Aggregation is imperfect. Venues report differently, some in contracts and some in notional, some including inverse contracts and some not. Adding them produces an estimate, not a census. Different aggregators publish different totals for the same moment, and the discrepancy is normal.
Dollar-denominated open interest moves with price. This is the most common misreading in circulation. If open interest is quoted in notional dollars and the price of the asset rises 10% while every position stays exactly as it was, the dollar figure rises 10%. Nothing changed. No new positions opened. The number went up because the multiplier went up. Anyone pointing at rising dollar open interest during a rally as proof of new participation may be describing arithmetic. Contract-denominated open interest, or the ratio of open interest to market capitalization, avoids the trap.
The ratio is often more useful than the level. Open interest divided by market capitalization gives a crude but real sense of how leveraged an asset is relative to its size. A token with open interest approaching a large fraction of its market cap is carrying leverage that a token with a tiny ratio is not, and the first will move far more violently on the same news.
A worked reading of a real cascade
Abstract rules are easier to hold when attached to a sequence, so walk through the shape of a leverage unwind as open interest describes it.
Phase one is the build. Price grinds higher over several weeks. Open interest climbs steadily alongside it, in contract terms and not merely in dollars, which tells you positions are actually being added instead of the multiplier rising. Funding turns positive and stays there, meaning longs are paying shorts to hold the trade, which is the market charging rent for a crowded direction. Nothing is wrong yet. This is what a trend looks like. But each new contract is a position with a liquidation price attached, and those prices cluster, because leverage settings and entry points cluster. The book is getting heavier and the heaviness is concentrated in bands.
Phase two is the stall. Price stops advancing but open interest does not fall. This is the tell worth learning. Traders who entered late are underwater on funding and unwilling to close, so exposure stays on the books while the reason for holding it weakens. Open interest at a high level with price going sideways describes a market where a lot of people are waiting to be proven right, and the longer it persists the more of them are paying to wait.
Phase three is the trigger, and it is usually mundane. A macro print, an exchange outage, a large spot sale. Price drops into the first cluster of liquidation levels. Those positions close automatically, and automatic closure means market sell orders hitting a book that has just widened. That pushes price into the next cluster.
Phase four is the cascade, and this is where open interest earns its reputation. The number does not drift down. It falls off a cliff, because thousands of positions are being extinguished in minutes. Volume spikes to extraordinary levels at the same moment. High volume plus collapsing open interest plus falling price is the unambiguous signature of forced exit, and it is the one combination that admits almost no alternative reading. The October 10, 2025 episode, roughly $19 billion liquidated, is the canonical version.

──────

Written tasks →
a: Reproduce verbatim the part of the open interest passage that opens with the words containing "A worked reading" and closes with "interest describes it.".
b: According to the open interest passage, why might rising dollar-denominated open interest during a rally fail to show new participation?

Recorded data →
──────

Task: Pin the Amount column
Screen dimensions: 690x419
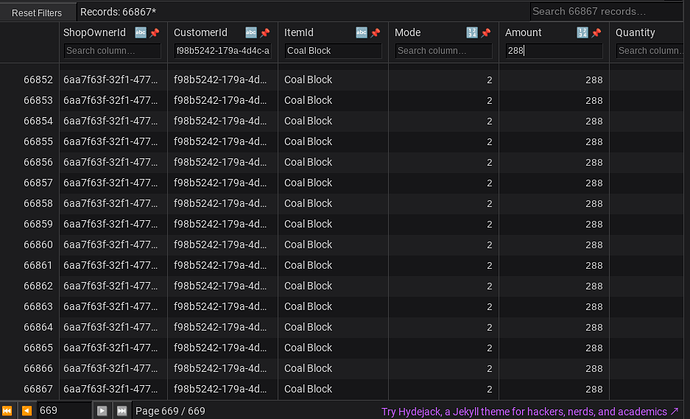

──────

Answers for the exercise →
a:
A worked reading of a real cascade
Abstract rules are easier to hold when attached to a sequence, so walk through the shape of a leverage unwind as open interest describes it.

b: When open interest is quoted in notional dollars, the figure rises with the asset's price even if every position stays the same. A 10% price gain lifts the dollar figure 10% with no new positions opened, because only the multiplier went up.